Zakładałem, że opowieść o Królu Komedii będzie tylko śmieszna. Pomyliłem się na własną niekorzyść. Lubię takie pomyłki. Spektakle, które zaskakują i nagle konstatuję w ich trakcie, że jest lepiej. O wiele lepiej, niż się spodziewałem. Taki jest „Król Komedii”, monodram Dawida Dziarkowskiego, w reżyserii Marty Miłoszewskiej, który daje o wiele więcej przyjemności w oglądaniu, niż powierzchownie można oczekiwać. Jest mądry i wzruszający. Rzecz napisał Wojciech Ogrodziński. I to Jemu, zapewne, należy za taki wydźwięk przedstawienia dziękować.  


Zaczyna się w latach siedemdziesiątych ubiegłego stulecia. Mamy rok 1975 a Dymsza prawie już nie słyszący i mający umiarkowany kontakt ze światem kończy swoją ziemską przygodę w Domu Opieki Społecznej w Górze Kalwarii. I ten epizod jest, moim zdaniem, jedynym dyskusyjnym fragmentem „Króla Komedii”. Ale przyjmę każdy racjonalny argument za jego pozostawieniem. Przeciwko stawiam to, że za moment z Góry Kalwarii pędzimy na złamanie karku do lat wojennych. Spotykamy Dymszę tuż po powrocie z terenów zajętych przez Sowietów do Warszawy. I obserwujemy ludzką tragedię artysty, którego przedwojenne popisy uczyniły słynnym. Dymsza kolaboruje. Nazywajmy rzeczy po imieniu. Gwiazdor tej klasy, jeśli decyduje się od 1940 roku na występy w jawnych okupacyjnych  teatrzykach - jest nie do przyjęcia. „Tylko świnie siedzą w kinie, te bogatsze to w teatrze” - głosiło w tamtych czasach hasło wzywające Polaków do bojkotu niemieckiego ersatzu rozrywki. A on? Wielki przedwojenny Dodek gra w nich aż wióry lecą ze scenicznych desek. Gdyby kolaborował ktoś o mniejszej popularności, zapewne szkoda nie byłaby tak znaczna. Ale tu mówimy o gwiazdorze. A teraz pomówmy o okolicznościach. 

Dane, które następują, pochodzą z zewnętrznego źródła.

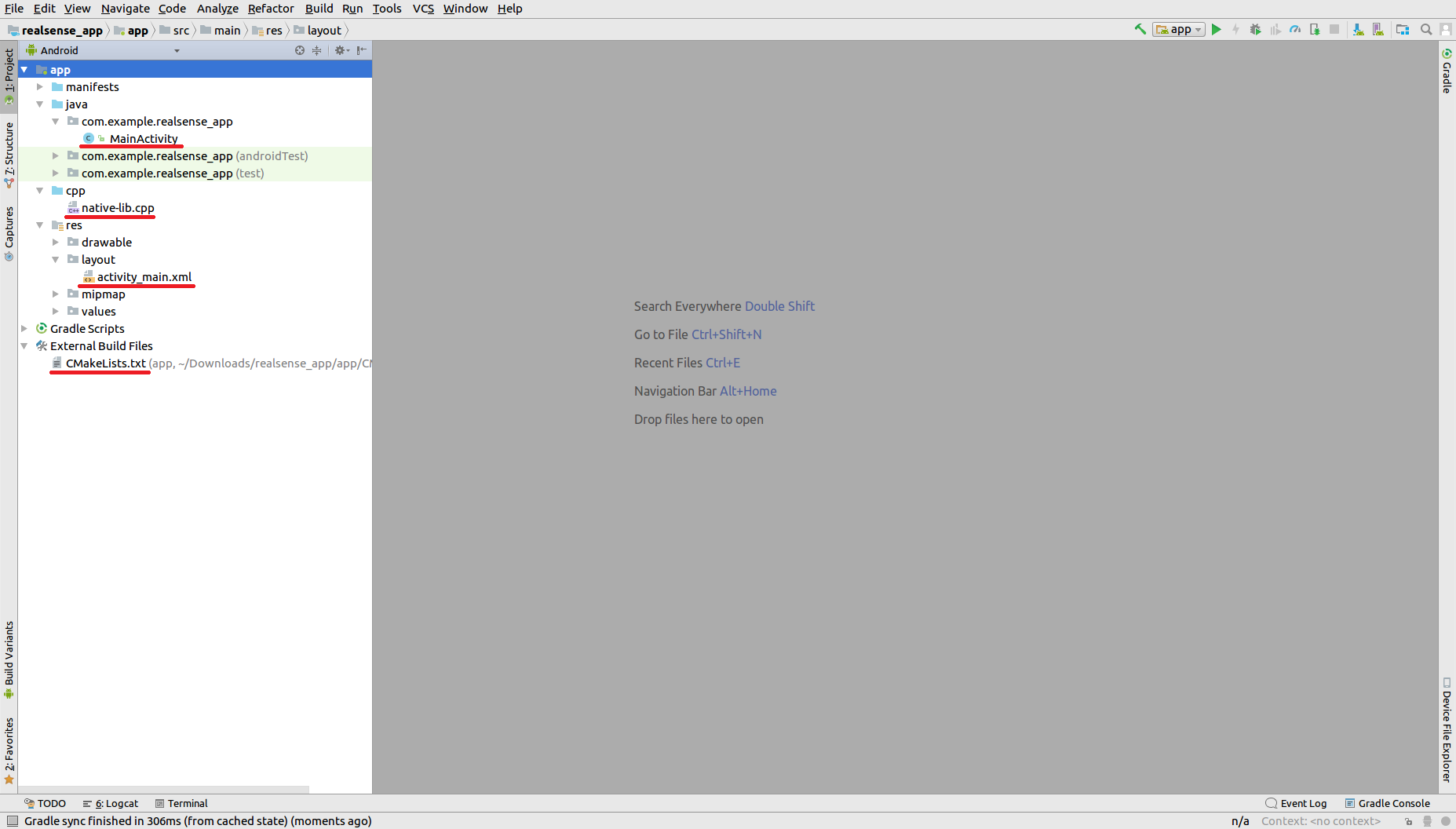
Task: Run the app with the green play icon
Action: (1216, 29)
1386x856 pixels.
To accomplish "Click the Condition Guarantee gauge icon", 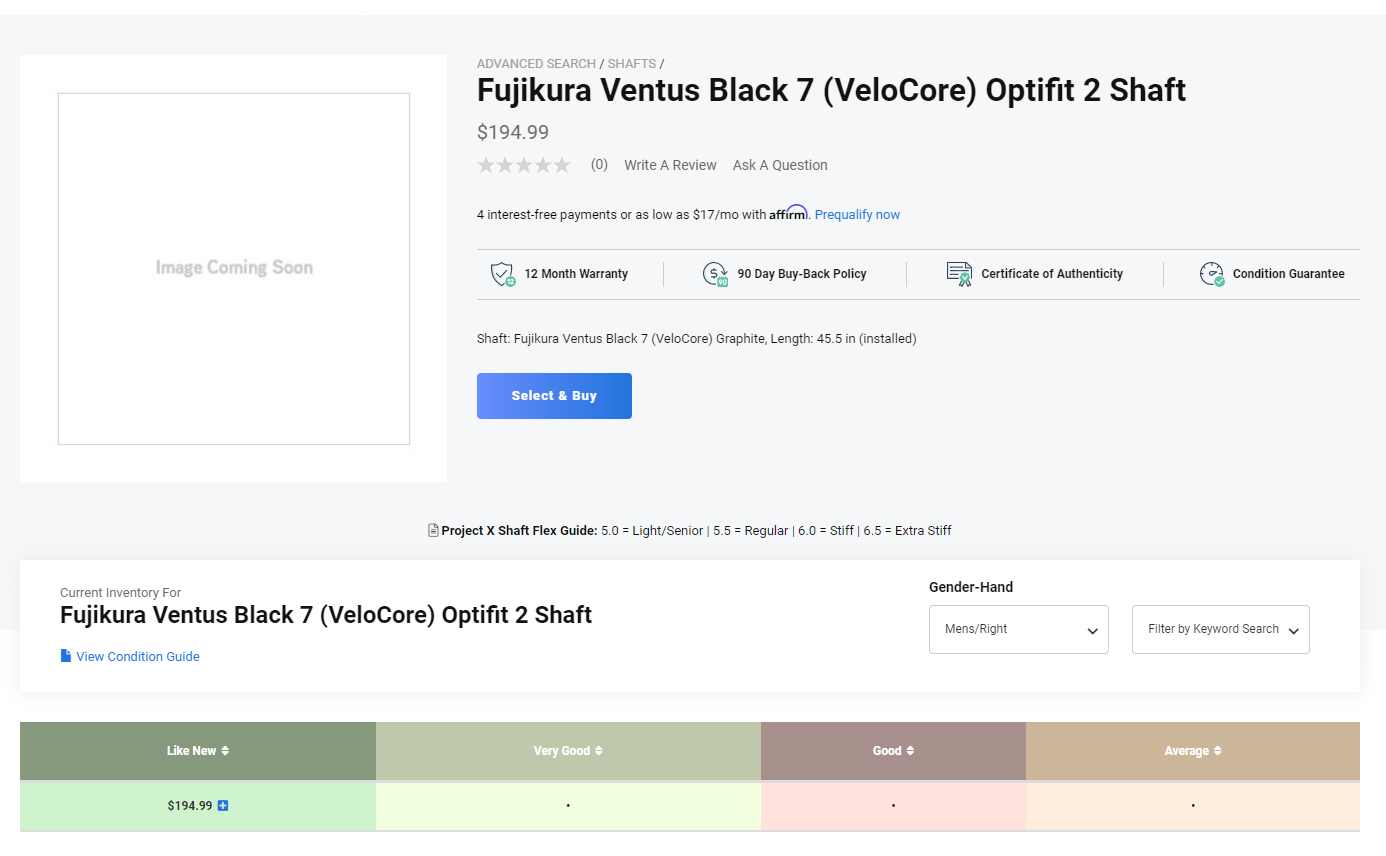I will (1211, 274).
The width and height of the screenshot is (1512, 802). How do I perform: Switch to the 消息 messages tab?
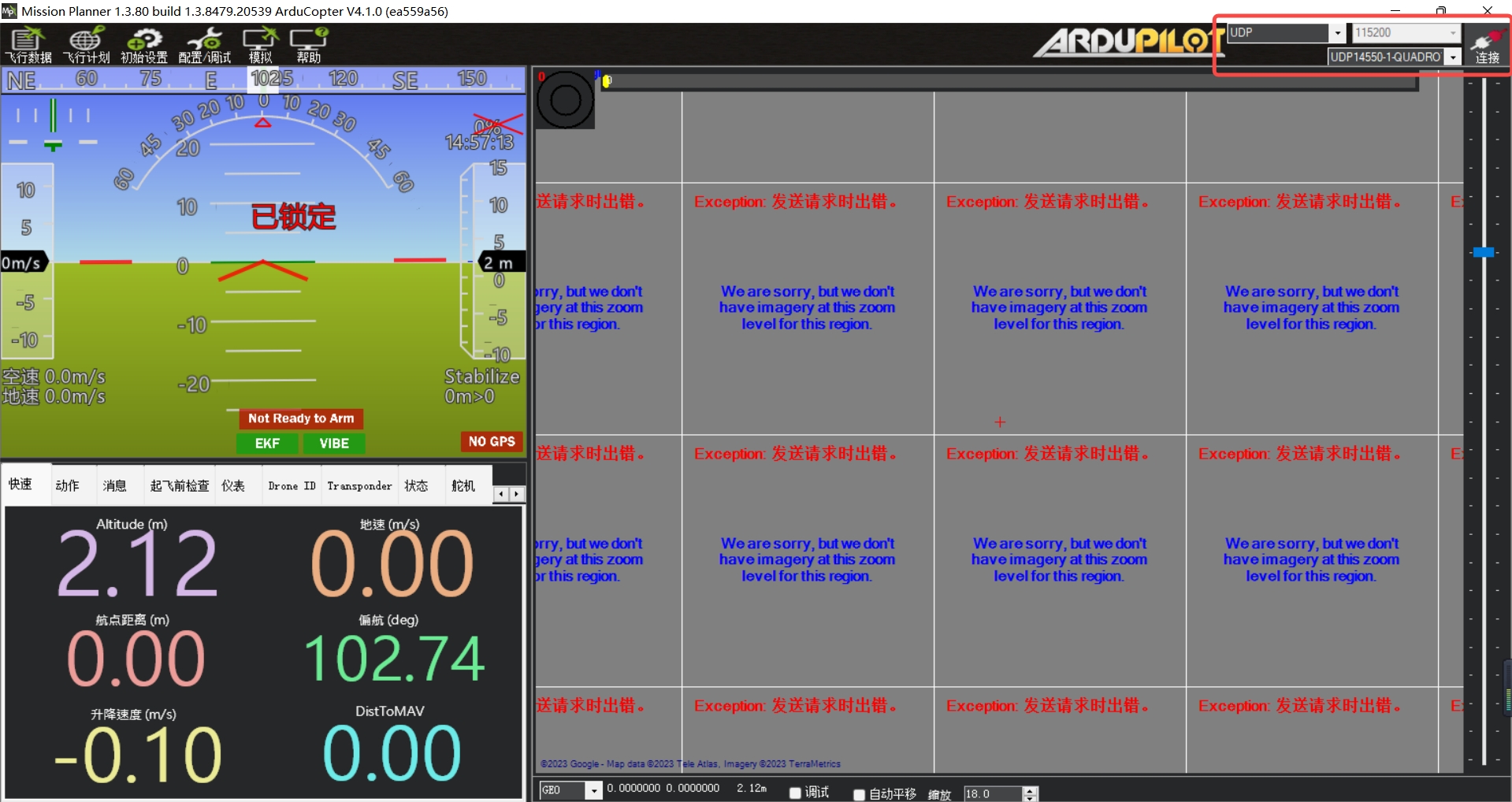[x=114, y=485]
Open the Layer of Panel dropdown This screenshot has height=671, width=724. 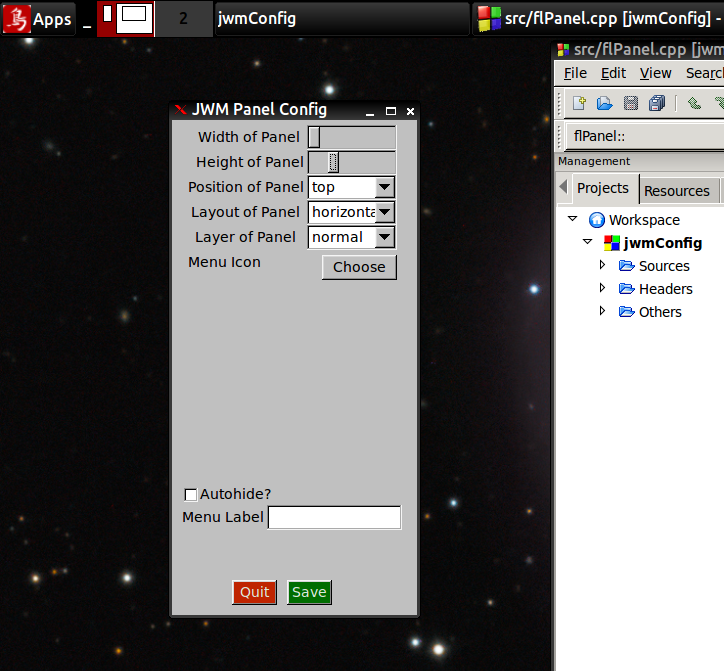tap(385, 237)
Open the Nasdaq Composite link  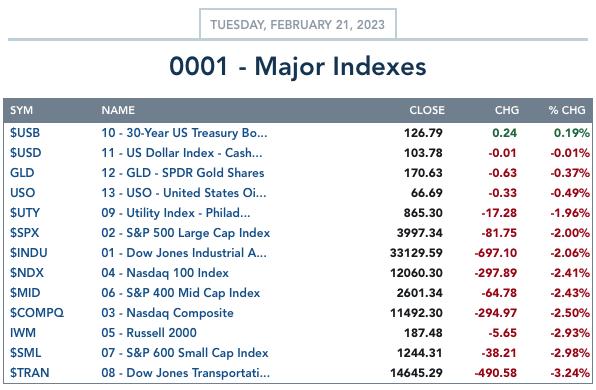click(167, 313)
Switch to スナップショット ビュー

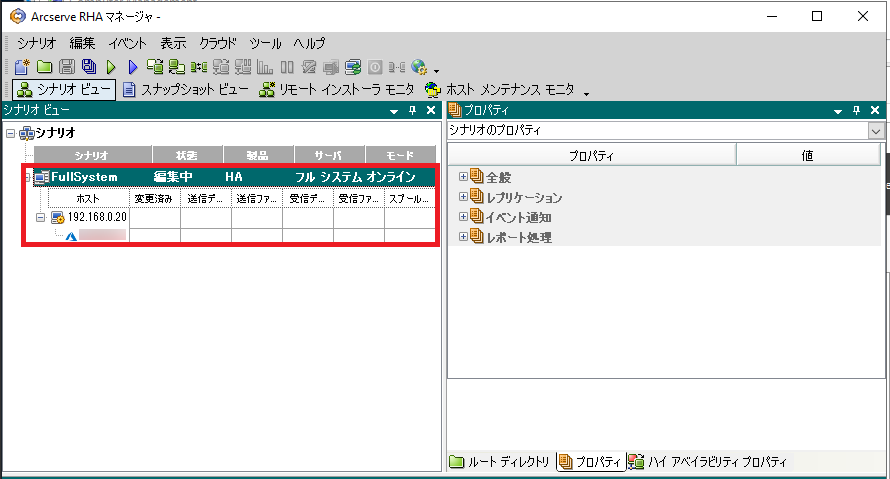click(185, 90)
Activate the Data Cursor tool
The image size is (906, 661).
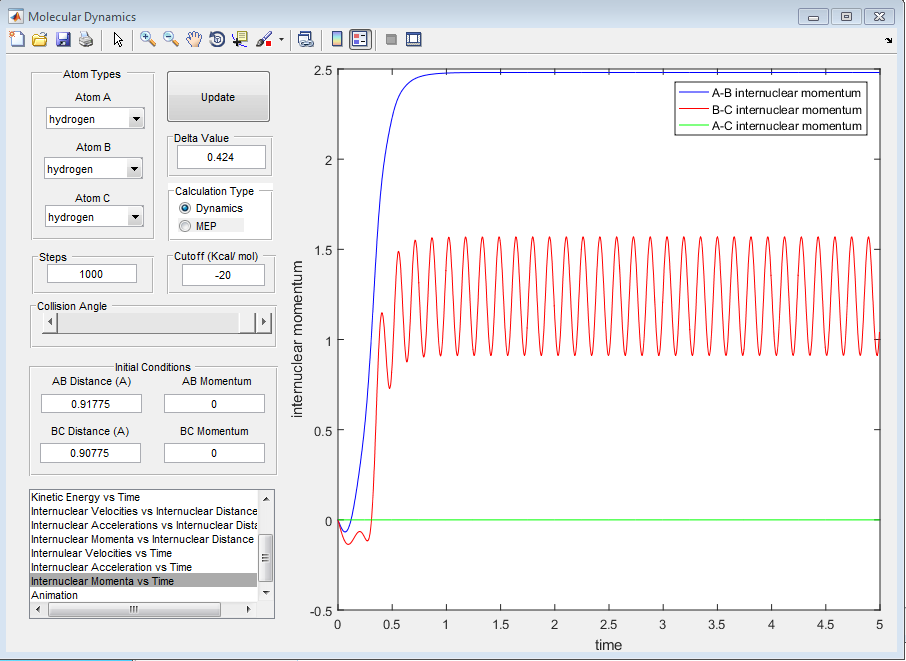pos(240,40)
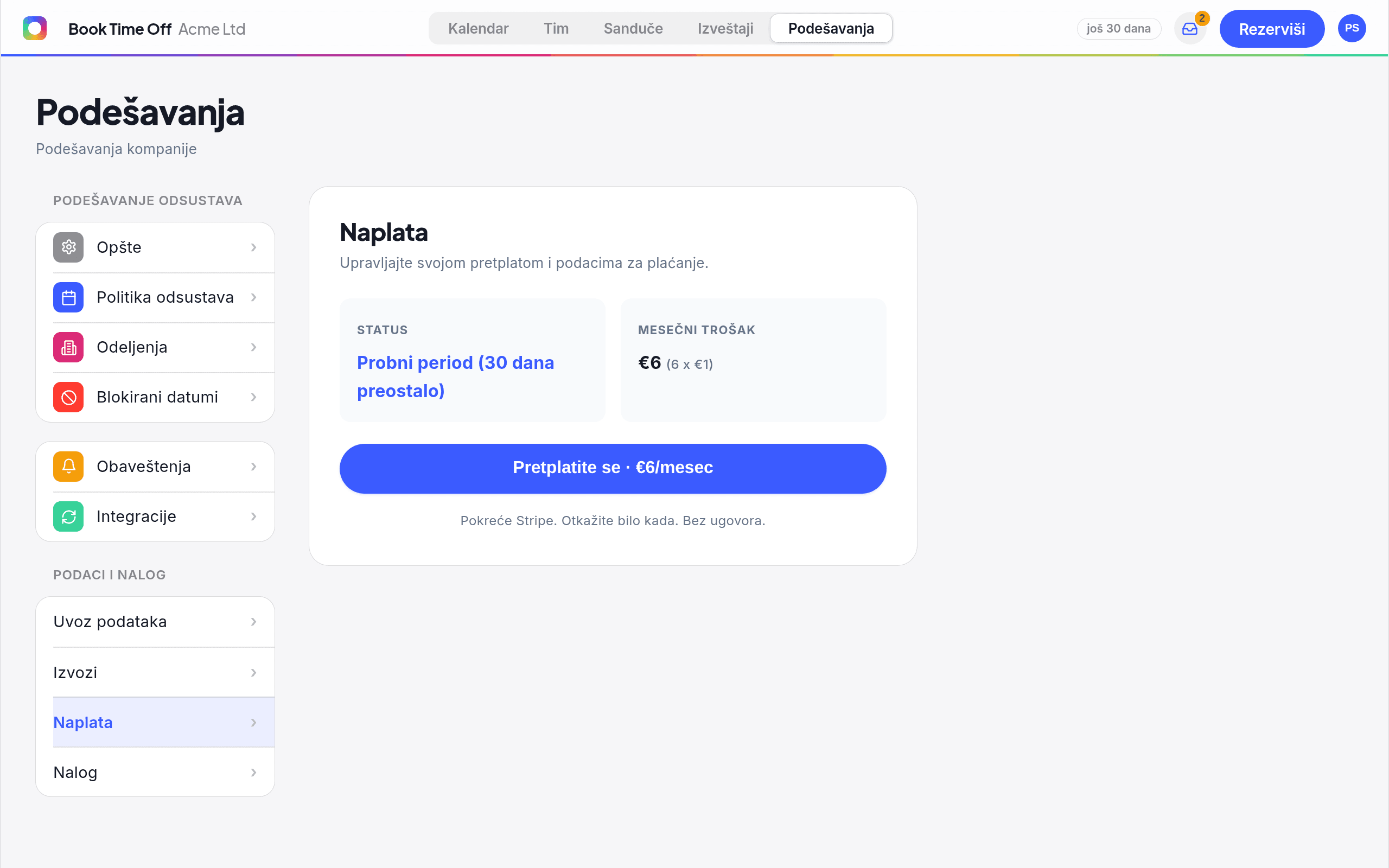
Task: Click the bell icon for Obaveštenja
Action: [68, 467]
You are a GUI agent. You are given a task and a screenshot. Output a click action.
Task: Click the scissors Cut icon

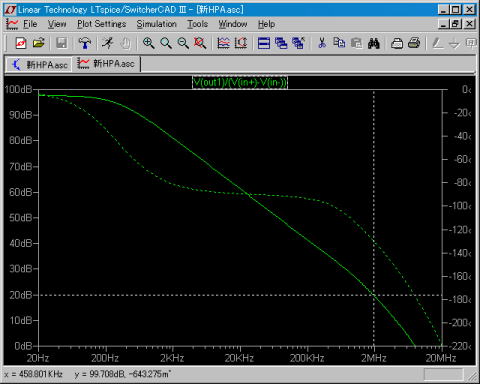click(x=322, y=43)
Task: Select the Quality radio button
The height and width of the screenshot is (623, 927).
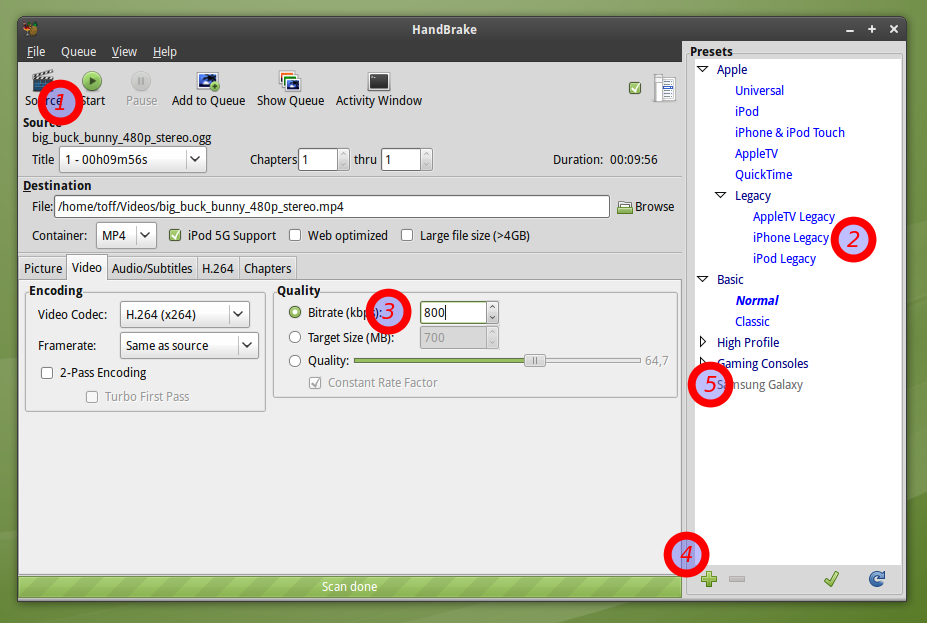Action: click(x=295, y=361)
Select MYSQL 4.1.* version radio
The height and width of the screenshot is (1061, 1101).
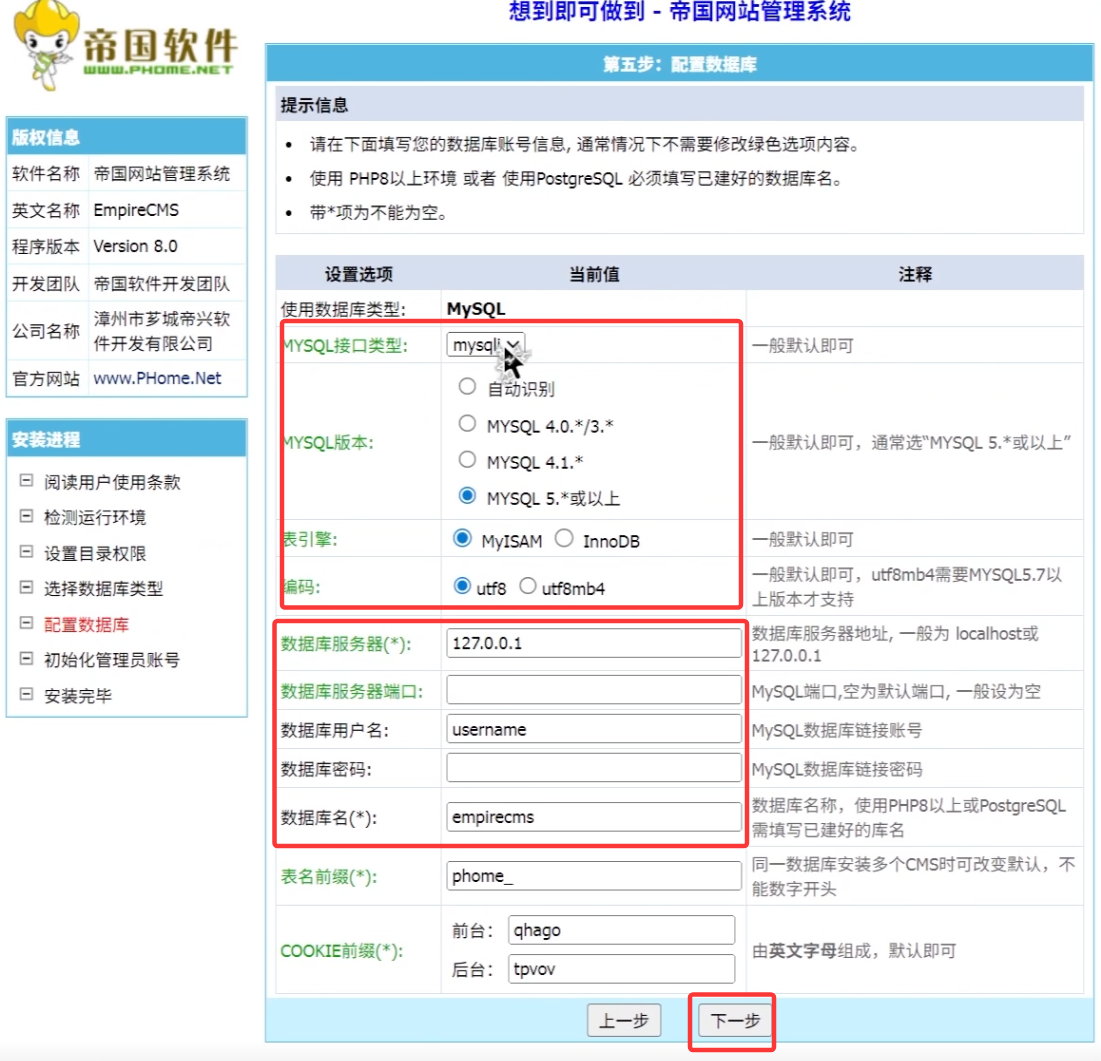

„Król Komedii” to gorzkie zderzenie z okupacyjną rzeczywistością. Próba osądzenia? Wybielenia? Nie. Nie mamy prawa z perspektywy pokolenia, czy pokoleń nie znających okupacji z autopsji, pokoleń nie znających głodu, strachu i wszechobecnej nędzy, do oceniania postaw i decyzji wtedy żyjących. Możemy dać im głos. Wskrzesić ten głos na podstawie dokumentów i wspomnień. Stworzyć wehikuł, którym Dymsza może przenieść się do naszych czasów i opowiedzieć. Położyć swoje losy przed nami mówiąc: Patrzcie. Oto kilogramy życia, litry strachu i metry beznadziei. Obejrzyjcie dokładnie. Poznajcie. A potem zabierzcie ze sobą w szczelinach pamięci. Podoba mi się idea „Króla Komedii”. Miłoszewska, Ogrodziński i Dziarkowski nie interpretują. Nie narzucają jakiejkolwiek wizji. I na szczęście nie poszli na łatwiznę, pokazując Dymszę jako bądź błazna, bądź kolaboranta. Pokazują człowieka w obliczu tragedii i z nią związanych dramatycznych wyborów. Człowieka odważnego, niejednowymiarowego. To się bardzo dobrze ogląda. „Król Komedii” wciąga w swój świat. Zaciekawia dylematami. Dziarkowski w roli Dymszy stawia pytania, znajduje odpowiedzi i opowiada o wyborach swojego bohatera w sposób naturalny, niejako wydestylowany. Nie ma efekciarstwa, nadmiaru anegdot i kabaretowych bon motów. Czysto, konkretnie, mądrze opowiedziana tragiczna historia jednego z wielkich przedwojennych herosów kina. Historia, która ciągnęła się za nim jak ogon, jak sznur. Jak środowiskowy stryczek. 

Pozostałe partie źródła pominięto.